## ENUNCIADO
Reproduza, sem nenhuma alteração, tudo o que vai de "A propaganda da" até "foi esse momento." no texto sobre a paralisação dos caminhoneiros.

====== TRECHO ======

Identidade, gênero e luta de classes no protesto que parou o país e pode apontar para uma versão brasileira do eleitor de Donald Trump nas eleições. O Seguinte: recomenda e reproduz o artigo de Eliane Brum publicado pelo El País
O Brasil que parou o Brasil por 11 dias reivindica um lugar que perdeu e um tempo que já não existe. Neste sentido, não poderia estar mais distante dos protagonistas dos protestos de 2013. Se uma parcela significativa estava ali como autônomos, avulsos, os caminhoneiros são unidos por uma identidade muito particular, cujo papel não deve ser reduzido. As rodas dos caminhões já giram em falso há muito. Aqueles que interromperam o abastecimento do país são também homens encurralados num mundo que já não compreendem. As máquinas estacionadas nas rodovias são a potência que restou, mas essa potência já não pertence a esse século.
O homem que trancou as rodovias tem idade média de 44 anos, está acima do peso, é sedentário, tem baixa escolaridade, trabalha mais de 11 horas por dia, tem remuneração mensal média de menos de quatro mil reais e acredita que sua renda está em queda. Quase metade dos caminhoneiros estava endividada. A maioria acreditava que a diminuição da demanda era causada pela crise econômica e, mesmo antes da mudança da política de preços da Petrobras, 46% já apontava o preço do combustível como um dos grandes problemas. Este é o perfil revelado por uma pesquisa realizada pela Confederação Nacional dos Transportes (CNT) em 2016. É improvável que algo substantivo tenha mudado em dois anos. É provável, porém, que a queda do número de fretes e da renda, assim como as dificuldades, tenham se ampliado com a instabilidade do país. E certamente o aumento do diesel pesou.
É importante compreender quem é esse novo velho protagonista que parou o país em maio de 2018, assim como perceber o quanto há de protagonismo real nesse personagem. Durante boa parte da segunda metade do século 20, com mais ênfase na ditadura civil-militar (1964-1985), o caminhoneiro tornou-se um personagem importante da propaganda nacionalista de um Brasil em busca do progresso e do futuro. Ao longo das últimas décadas, esse mesmo personagem testemunhou essa imagem se dissolver e, junto com ela, perdeu não só renda, mas também espaço simbólico.
A propaganda da ditadura era marcada por grandes caminhões desbravando as novas estradas abertas no país, algumas delas míticas como a Transamazônica. Basta folhear as revistas da época para alcançar o que era ser um caminhoneiro no imaginário do país dos anos setenta, a serviço de um governo opressor que manipulava tanto nacionalismo como ufanismo. A relação entre a paralisação pela redução do valor do diesel e o apelo por intervenção militar, a qual uma parte dos caminhoneiros aderiu, revela conexões simbólicas mais profundas, fundamentais para compreender o que foi esse momento.
A imagem que se consolidou também como autoimagem era a do caminhoneiro como um desbravador do Brasil. Afinal, era preciso atribuir valor de heroísmo à profissão, para convencer pais de família a enfrentar por semanas estradas terríveis e cheias de perigos na boleia de um caminhão. Não um desbravador qualquer, mas um que avançava conduzindo grandes máquinas e empurrava o país sobre rodas enormes. Ser caminhoneiro era também ser potente. Potente no sentido masculino e arcaico do termo. Essa marca de testosterona, essa marca de gênero do movimento precisa ser levada em conta nas análises.

====== DADOS APRESENTADOS ======

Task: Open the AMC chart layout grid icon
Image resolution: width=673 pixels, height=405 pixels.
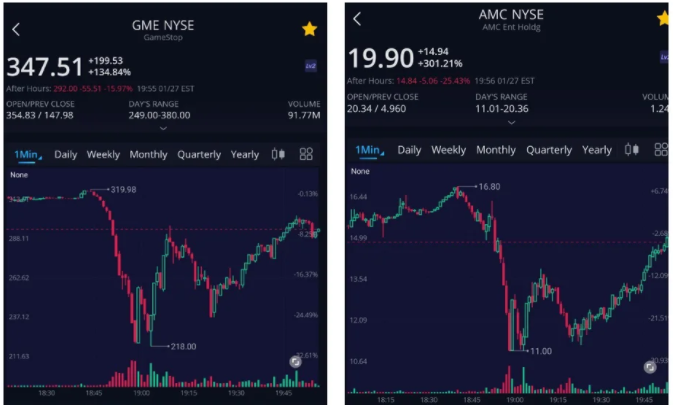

======

## RESULTADO
A propaganda da ditadura era marcada por grandes caminhões desbravando as novas estradas abertas no país, algumas delas míticas como a Transamazônica. Basta folhear as revistas da época para alcançar o que era ser um caminhoneiro no imaginário do país dos anos setenta, a serviço de um governo opressor que manipulava tanto nacionalismo como ufanismo. A relação entre a paralisação pela redução do valor do diesel e o apelo por intervenção militar, a qual uma parte dos caminhoneiros aderiu, revela conexões simbólicas mais profundas, fundamentais para compreender o que foi esse momento.